Desde aquel día le frecuenté siempre que pude, allí seguía, y le costaba poco coger el saxofón, en la plaza o en la cocina, aunque el reúma iba agarrotando sus dedos y cambiamos las horas de saxofón por las de conversación. Merecía la pena. Aunque la mayor pena fue su adiós hace unos pocos meses, cuando marzo arreciaba con sus fríos.

Su nacimiento en 1920 le convertían en historia viva de ese lugar cargado de leyendas, Cabrera, de ese Odollo en cuesta, de aquellos montes que suenan a Girón o Antonio El Ruso, la de Víctor, su amigo y paisano que acabó en un campo de concentración, de las gentes trabajadoras, como él, de los momentos de diversión que amenizó con su orquesta Los de Odollo, en la que tocaba el saxo y con los que recorrió todos los pueblos cabreireses y hasta Sanabria... También sabía Sergio de la vida de aquel cura, Manuel Bruña, que fue uno de los ‘motivos’ del escándalo que levantó el libro de Carnicer ‘Donde las Hurdes se llaman Cabrera’ pues el saxofonista también conoció a Carnicer...

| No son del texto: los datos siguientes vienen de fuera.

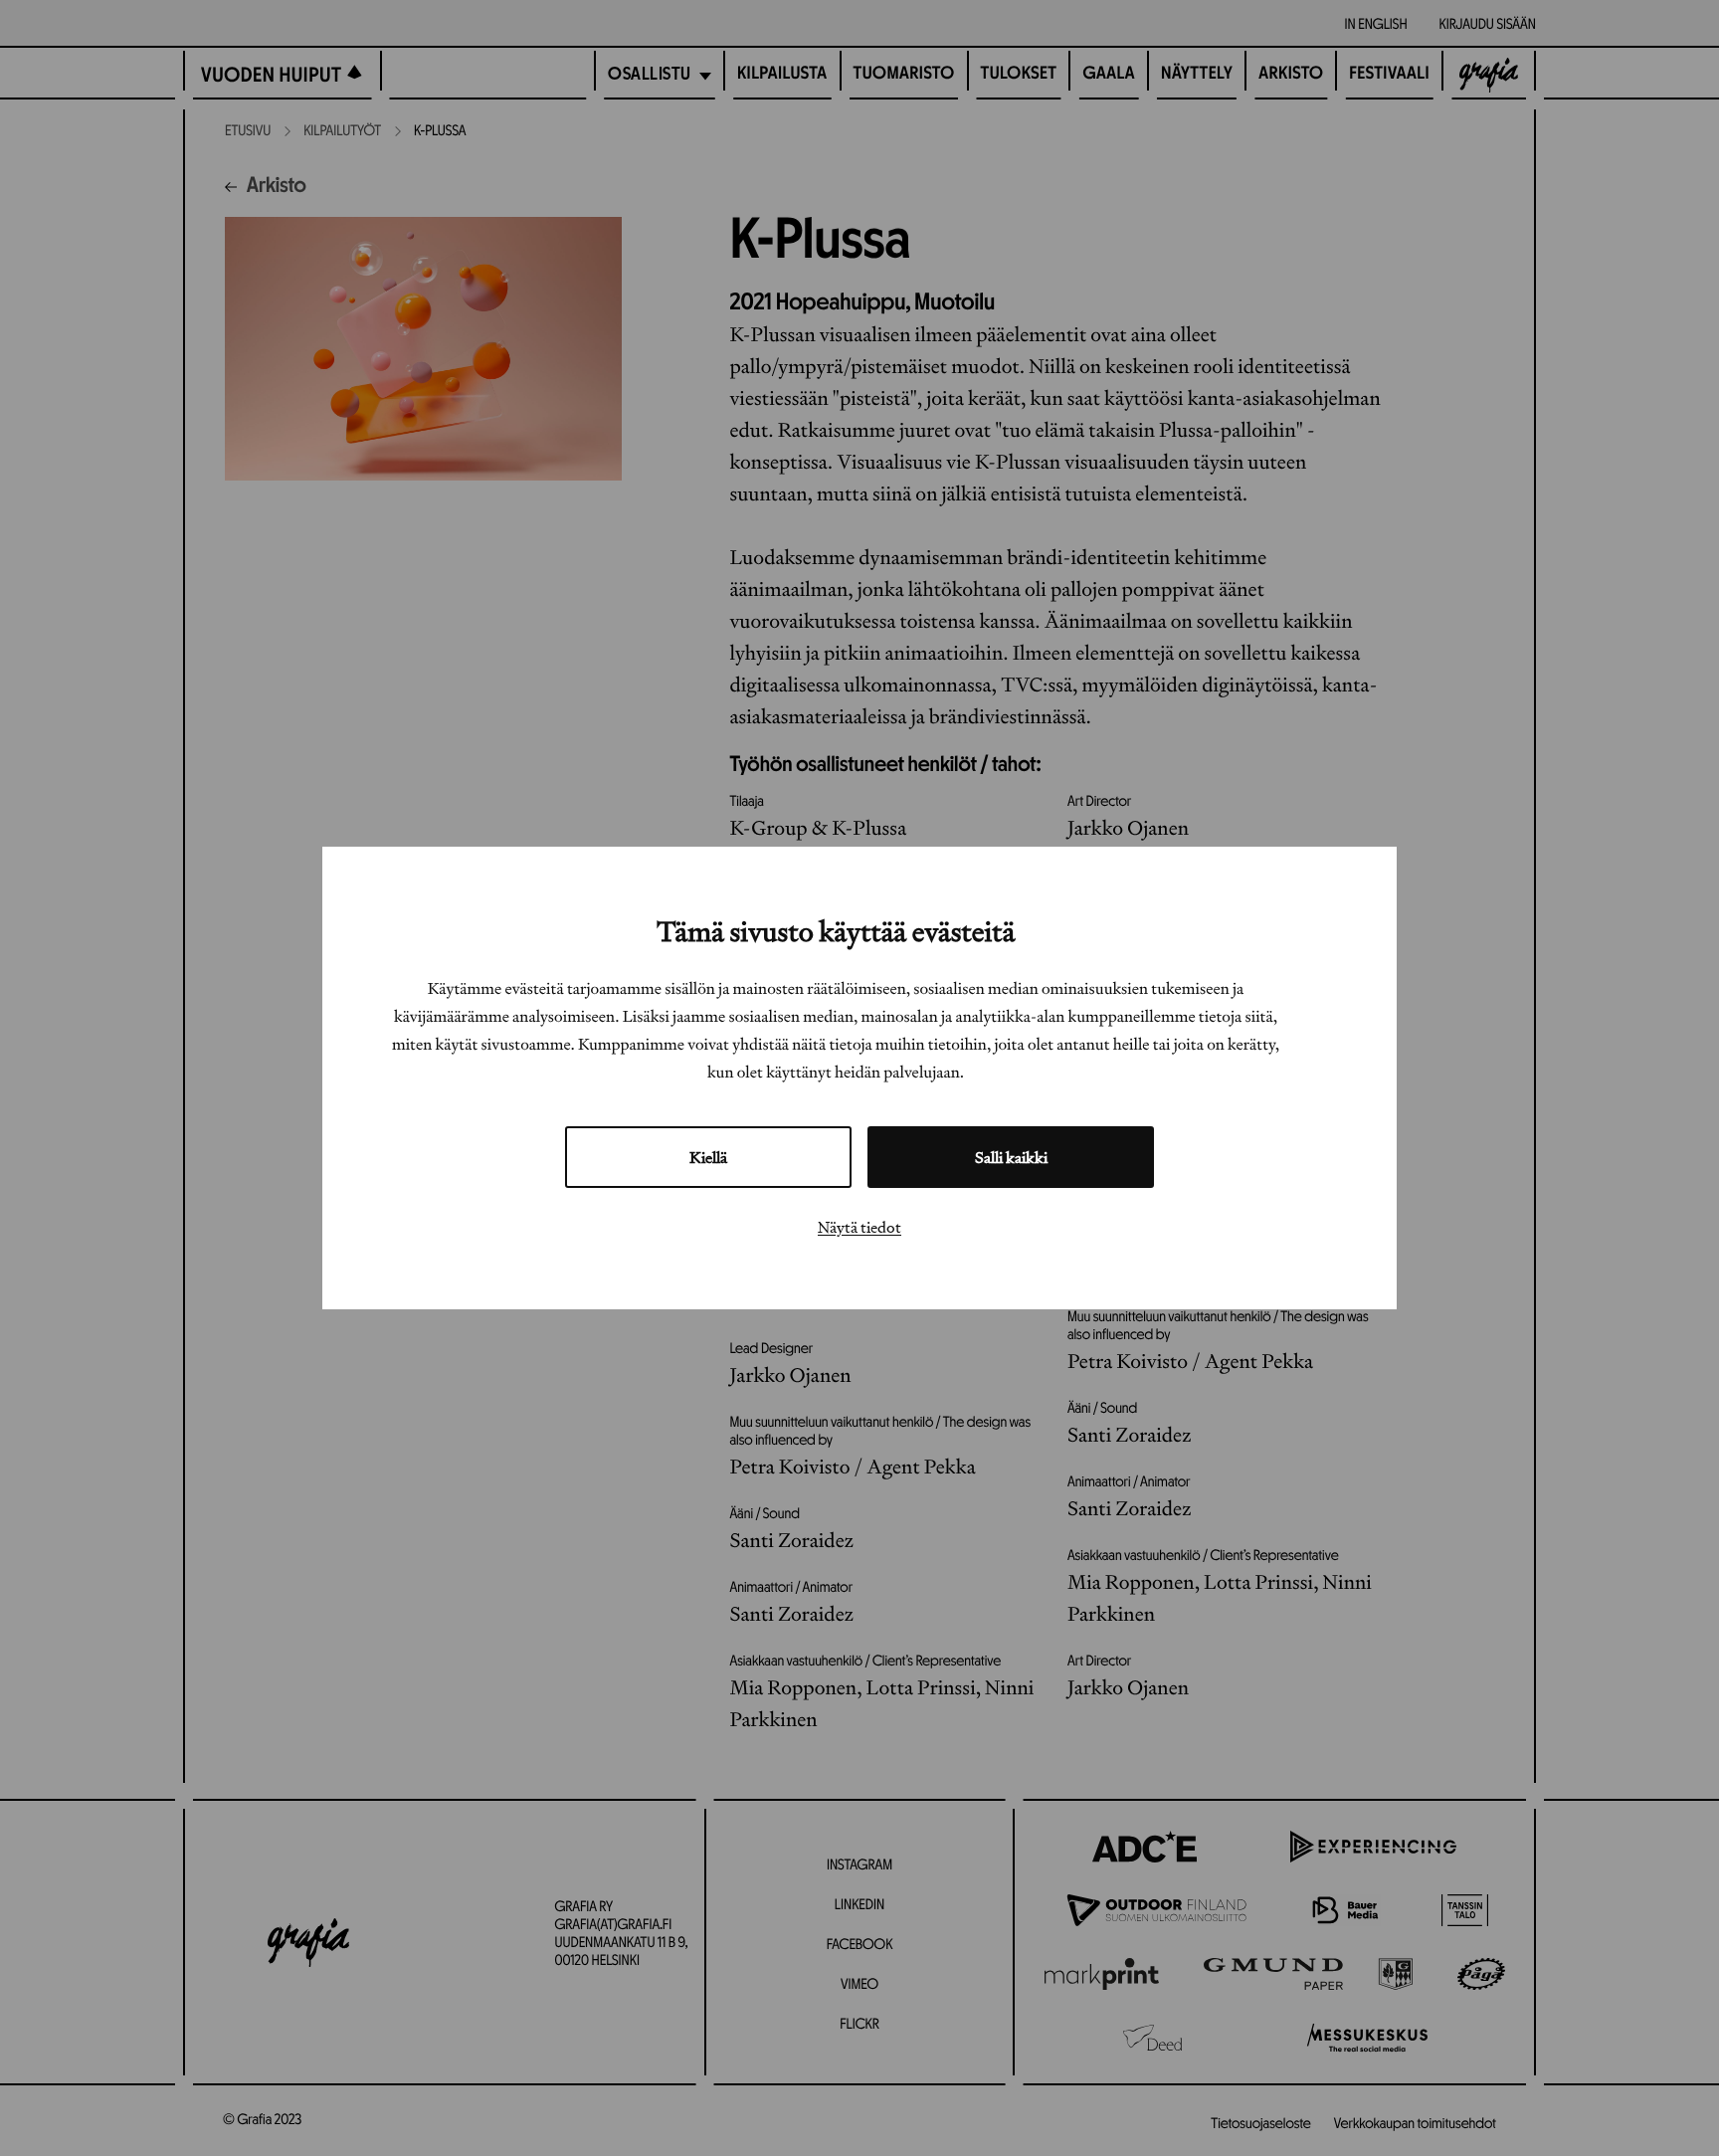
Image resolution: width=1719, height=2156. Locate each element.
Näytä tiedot (859, 1227)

Sólo había un pasaje que —«pese a las muchas penurias», como decía él—parecía turbarle más de lo común, la bomba. Pronunciaba la palabra y agachaba la cabeza, era evidente que no le gustaba recordarla. «De aquí de Odollo fue mucha gente para Madrid, de pescaderos la mayoría, entre ellos mis hijos, y como en el pueblo cada vez se ponían peor las cosas surgió la oportunidad de ir para Madrid, a trabajar en una portería, que no es un trabajo que mate. Y marchamos Adelina y yo, estábamos muy bien...». Callaba y al momento remataba: «Hasta la bomba».

Una mañana, muy temprano como a él le gustaba, se levantó para que todo estuviera en orden en aquel portal cuando empezaran a salir los vecinos. Estaba en sus cosas y el estruendo fue terrible, allí enfrente, en la calle, en la Plaza de la República Dominicana. ETA acababa de cometer la que se llamó entonces «la mayor masacre». Así lo contaba la prensa: «Eran las 7.45 horas y, como cada día, una comitiva formada por un autobús, un microbús y un todoterreno trasladaba a 70 agentes a la Venta de la Rubia, a las afueras de la capital, donde realizaban prácticas de conducción en motocicleta. Siempre por el mismo camino. Siempre a la misma hora. Guardias de entre 18 y 25 años...». Un atentado del que se ha vuelto a hablar en estos días pues el responsable del mismo era Santi Potros, que acaba de salir a la calle.

Sergio, asustado, salió a la calle, no se podía creer lo que veía pero hizo lo único que creyó que debía hacer: «Fui hacia el autobús, saqué gente, estaban ensangrentados...».

Y durante mucho tiempo Sergio se preguntaba qué habría sido de aquel guardia que rescato de entre los hierros y llevó en sus brazos hasta las ambulancias que llegaban.
- ¿Se podría saber qué fue de él, si murió después o está bien?
- ¿Recuerdas su nombre? Se puede mirar en las listas de heridos.
- Qué voy a saber de él, ni nombre ni nada, sólo recuerdo su cara ensangrentada... pero sí me gustaría saber que está bien.
Nunca lo supo. Lo que sí supo es que iba a hacer nada más que pasó aquello «de la bomba», regresar a Odollo, desempolvar el viejo compañero —«tiene más de 70 años»—e interpretar en la plaza un solo de saxofón contra una bomba.